- Founded: 1998
- Founder: Marcin "Tytus” Grabski
- Distributor(s): Warner Music Poland
- Genre: Hip-hop
- Country of origin: Poland
- Location: Warsaw, Poland
- Official website: www.asfalt.pl

= Asfalt Records =

Asfalt Records is a Polish independent record label specialized in hip-hop music. It was founded in 1998 by Marcin "Tytus" Grabski. In July 1998, Asfalt Records signed a three-year distribution deal with Sony Music Entertainment Poland. The first album released by Asfalt Records was the debut of Polish group OMP Wilanów... zobacz różnicę, which was released on December 16, 1998. Afterwards, two groups, RHX and Płomień 81 joined the label. In June 1999, the label released a 12" single Otzafszetu/Oempe, which was most likely to be the first hip-hop record released in such format. In February 2001, Grabski founded a sub-label Teeto Records that was supposed to release hip-hop-related records.
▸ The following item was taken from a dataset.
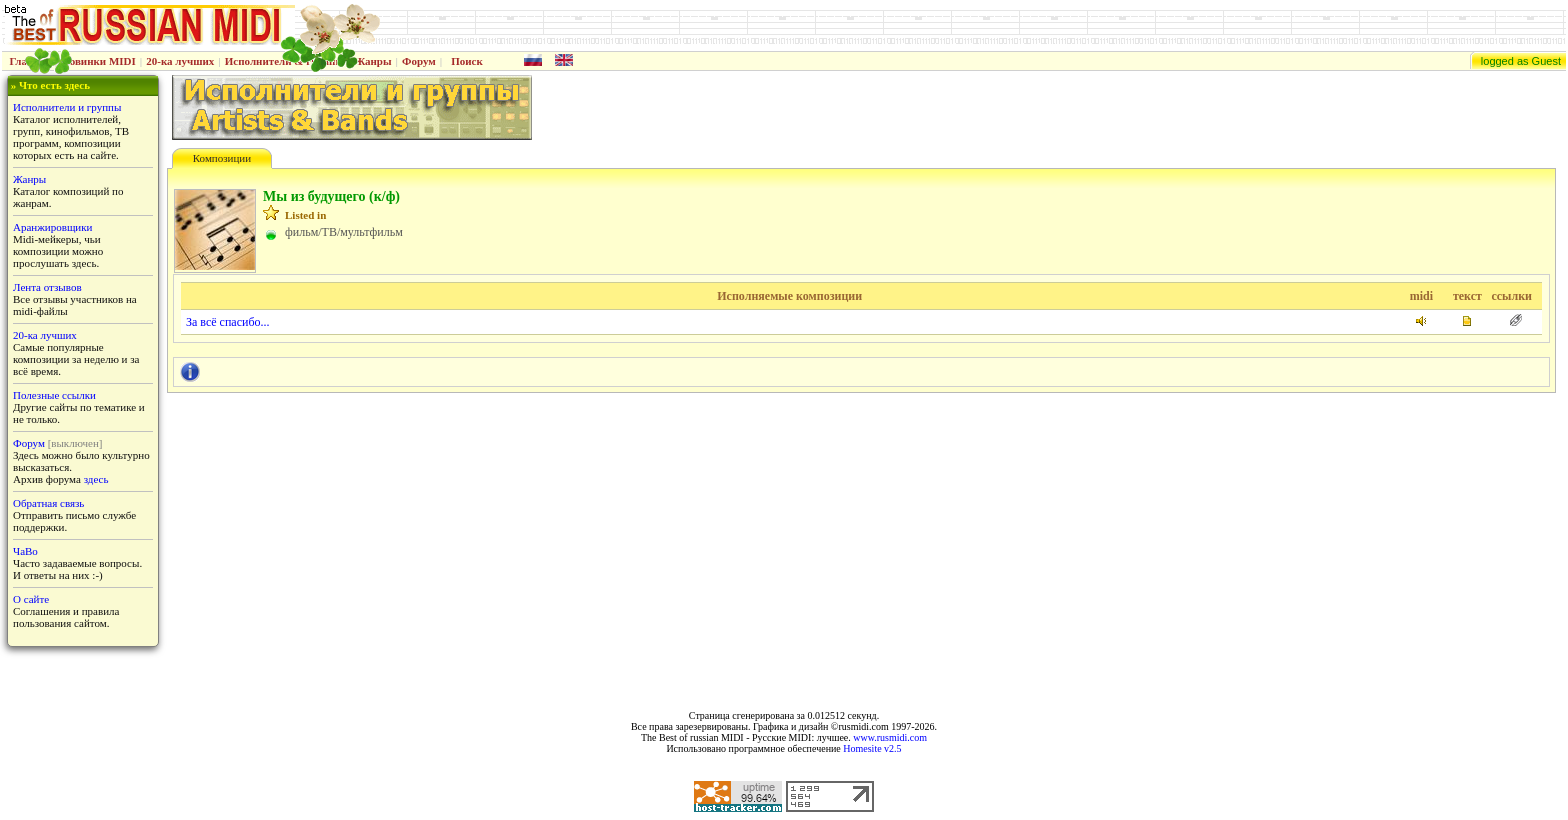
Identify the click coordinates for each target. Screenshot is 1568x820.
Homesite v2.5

In April 2007, album HollyŁódź by O.S.T.R. was certified as gold record. It was the first Asfalt's record, which reached that status. The first platinum record was also O.S.T.R.'s album Tylko dla dorosłych, released in 2010.

So far, Asfalt Records has released albums for artists such as O.S.T.R., Medium, The Jonesz, Patr00, Ortega Cartel, Killing Skills, Flirtini, Zorak 3000, Sztigar Bonko, Rasmentalism, DJ Haem, Noon, The Returners, POE, Envee, Afront, Bassisters Orchestra, Emade, Tworzywo Sztuczne, Tabasko, Łona, Onar, Taco Hemingway, Inespe, Fisz and O$ka.